Once the line containing "This screenshot has width=796, height=760." is found in the entries below, reproduce it and every line after it, stopping at and including the line containing "Open the 表示形式"; reproduce nothing else, and keep each line exact.

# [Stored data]
○ ○ ○

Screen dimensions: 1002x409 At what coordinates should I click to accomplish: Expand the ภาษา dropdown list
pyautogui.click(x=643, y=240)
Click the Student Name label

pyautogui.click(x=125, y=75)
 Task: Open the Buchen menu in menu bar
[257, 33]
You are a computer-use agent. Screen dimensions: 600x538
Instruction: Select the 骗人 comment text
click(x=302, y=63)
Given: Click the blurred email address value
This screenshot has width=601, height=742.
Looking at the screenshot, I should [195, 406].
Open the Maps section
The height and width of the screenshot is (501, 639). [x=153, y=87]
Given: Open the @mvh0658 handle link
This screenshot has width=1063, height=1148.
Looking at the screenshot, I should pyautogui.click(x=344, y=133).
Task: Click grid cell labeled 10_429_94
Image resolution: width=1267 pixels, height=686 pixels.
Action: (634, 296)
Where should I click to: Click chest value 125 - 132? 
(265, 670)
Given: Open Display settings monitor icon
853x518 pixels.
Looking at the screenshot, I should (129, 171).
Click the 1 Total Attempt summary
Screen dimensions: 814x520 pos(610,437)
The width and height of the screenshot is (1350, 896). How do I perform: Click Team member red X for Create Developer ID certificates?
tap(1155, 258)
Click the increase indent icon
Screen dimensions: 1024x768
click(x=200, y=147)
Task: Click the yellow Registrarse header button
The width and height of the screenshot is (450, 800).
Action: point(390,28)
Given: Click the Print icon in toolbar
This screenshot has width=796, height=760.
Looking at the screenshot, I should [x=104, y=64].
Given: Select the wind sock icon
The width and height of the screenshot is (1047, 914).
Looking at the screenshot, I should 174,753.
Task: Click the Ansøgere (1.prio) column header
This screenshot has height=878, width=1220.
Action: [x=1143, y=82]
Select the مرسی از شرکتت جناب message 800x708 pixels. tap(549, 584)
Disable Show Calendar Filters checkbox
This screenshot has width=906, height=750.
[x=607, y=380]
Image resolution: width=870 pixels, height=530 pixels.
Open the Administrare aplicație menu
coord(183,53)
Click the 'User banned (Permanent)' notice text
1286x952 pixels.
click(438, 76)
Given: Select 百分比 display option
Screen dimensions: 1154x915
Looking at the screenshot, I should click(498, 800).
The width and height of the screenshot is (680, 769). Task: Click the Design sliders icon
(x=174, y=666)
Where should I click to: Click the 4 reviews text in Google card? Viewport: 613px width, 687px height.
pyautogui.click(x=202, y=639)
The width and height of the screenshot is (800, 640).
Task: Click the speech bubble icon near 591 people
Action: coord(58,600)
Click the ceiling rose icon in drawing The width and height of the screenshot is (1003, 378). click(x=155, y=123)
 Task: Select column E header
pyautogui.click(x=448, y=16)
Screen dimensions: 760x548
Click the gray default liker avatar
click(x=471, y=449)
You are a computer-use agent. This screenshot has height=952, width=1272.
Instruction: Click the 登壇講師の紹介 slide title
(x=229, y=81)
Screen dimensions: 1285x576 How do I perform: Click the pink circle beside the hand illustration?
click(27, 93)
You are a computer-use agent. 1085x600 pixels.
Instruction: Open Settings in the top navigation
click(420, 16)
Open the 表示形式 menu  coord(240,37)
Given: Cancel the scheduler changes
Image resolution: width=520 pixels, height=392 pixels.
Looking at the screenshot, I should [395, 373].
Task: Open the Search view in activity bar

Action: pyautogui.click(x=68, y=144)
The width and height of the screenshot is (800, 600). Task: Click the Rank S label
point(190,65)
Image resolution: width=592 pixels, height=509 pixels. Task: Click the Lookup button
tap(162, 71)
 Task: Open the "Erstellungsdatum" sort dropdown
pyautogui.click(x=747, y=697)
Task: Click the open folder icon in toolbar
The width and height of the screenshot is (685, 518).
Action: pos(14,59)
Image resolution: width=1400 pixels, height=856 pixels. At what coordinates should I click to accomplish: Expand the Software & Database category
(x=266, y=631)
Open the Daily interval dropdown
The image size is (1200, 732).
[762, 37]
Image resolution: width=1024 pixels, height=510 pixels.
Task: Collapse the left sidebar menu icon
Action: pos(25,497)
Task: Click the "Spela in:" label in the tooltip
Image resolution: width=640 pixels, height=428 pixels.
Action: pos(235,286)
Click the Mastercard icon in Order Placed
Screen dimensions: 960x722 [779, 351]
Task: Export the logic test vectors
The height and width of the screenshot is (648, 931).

○ ○ ○

# [Answer area]
This screenshot has width=796, height=760.
Looking at the screenshot, I should [x=104, y=64].
Given: Select the wind sock icon
The width and height of the screenshot is (1047, 914).
Looking at the screenshot, I should 174,753.
Task: Click the Ansøgere (1.prio) column header
This screenshot has height=878, width=1220.
Action: [x=1143, y=82]
Select the مرسی از شرکتت جناب message 800x708 pixels. tap(549, 584)
Disable Show Calendar Filters checkbox
This screenshot has width=906, height=750.
[x=607, y=380]
Image resolution: width=870 pixels, height=530 pixels.
Open the Administrare aplicație menu
coord(183,53)
Click the 'User banned (Permanent)' notice text
1286x952 pixels.
click(438, 76)
Given: Select 百分比 display option
Screen dimensions: 1154x915
Looking at the screenshot, I should click(498, 800).
The width and height of the screenshot is (680, 769). Task: Click the Design sliders icon
(x=174, y=666)
Where should I click to: Click the 4 reviews text in Google card? Viewport: 613px width, 687px height.
pyautogui.click(x=202, y=639)
The width and height of the screenshot is (800, 640).
Task: Click the speech bubble icon near 591 people
Action: coord(58,600)
Click the ceiling rose icon in drawing The width and height of the screenshot is (1003, 378). click(x=155, y=123)
 Task: Select column E header
pyautogui.click(x=448, y=16)
Screen dimensions: 760x548
Click the gray default liker avatar
click(x=471, y=449)
You are a computer-use agent. This screenshot has height=952, width=1272.
Instruction: Click the 登壇講師の紹介 slide title
(x=229, y=81)
Screen dimensions: 1285x576 How do I perform: Click the pink circle beside the hand illustration?
click(27, 93)
You are a computer-use agent. 1085x600 pixels.
Instruction: Open Settings in the top navigation
click(420, 16)
Open the 表示形式 menu  coord(240,37)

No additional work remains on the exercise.